El rojo del cielo se trocó en ceniciento, ya finalizada la oración de la puesta del sol, y el Partal y sus monfíes se presentaron en Alcútar. Al grupo de cerca de treinta hombres rudos —algunos a caballo, otros a pie, todos bien abrigados y armados con ballestas, espadas o arcabuces, además de dagas al cinto— se le habían unido algunos gandules de Narila, la milicia urbana, ocupados a la sazón en controlar la fila de cautivos cristianos que habían llevado desde Narila hasta Alcútar. A los monfíes no parecía importarles el frío ni el aguanieve que caía: charlaban y reían. Hernando observó que, al final del grupo, una recua de mulas transportaba el botín obtenido en Narila.

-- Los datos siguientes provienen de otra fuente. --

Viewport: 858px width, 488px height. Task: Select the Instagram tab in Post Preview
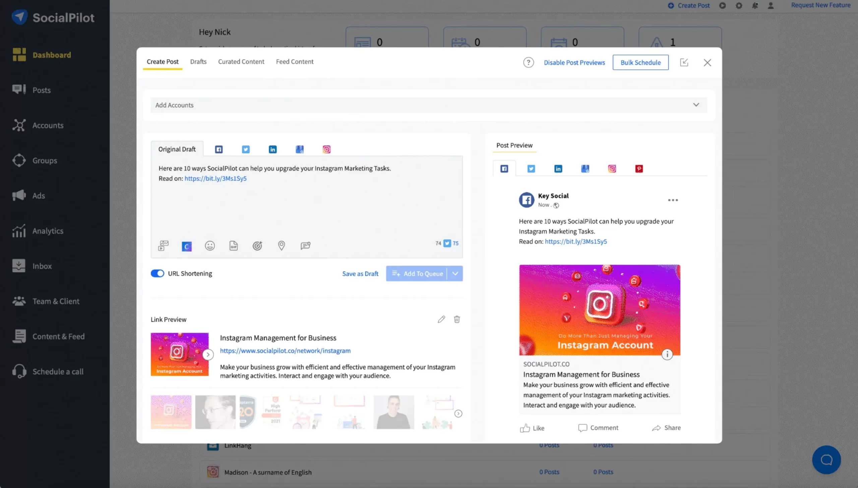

Los nuevos cautivos pasaron a engrosar el ya numeroso grupo de detenidos frente a la iglesia. Los moriscos atajaron a golpes cualquier comunicación entre ellos y al cabo volvió a reinar el silencio mientras los niños moriscos correteaban alrededor de los monfíes, señalando sus dagas y sus caballos, y se henchían de satisfacción cuando alguno de ellos les revolvía el cabello. Brahim y el alguacil de Alcútar dieron la bienvenida al Partal y se apartaron para despachar con el monfí. Hernando vio cómo su padrastro señalaba en dirección hacia donde se hallaba él con las mulas cargadas, y cómo asentía el Partal. Luego este último señaló a las mulas que transportaban el botín de Narila e hizo ademán de llamar al arriero que las mandaba, pero Brahim se negó de forma ostensible. A pesar de la distancia y en la oscuridad rota por las antorchas, Hernando se percató de que ambos hombres discutían. Brahim gesticulaba y meneaba la cabeza: resultaba evidente que el tema de conversación era el nuevo arriero. El Partal parecía querer aplacar los ánimos y convencerle de algo. Al final parecieron ponerse de acuerdo, y el monfí mandó acercarse al arriero recién llegado para darle instrucciones. El arriero de Narila ofreció la mano a Brahim, pero éste no se la estrechó y lo miró con recelo.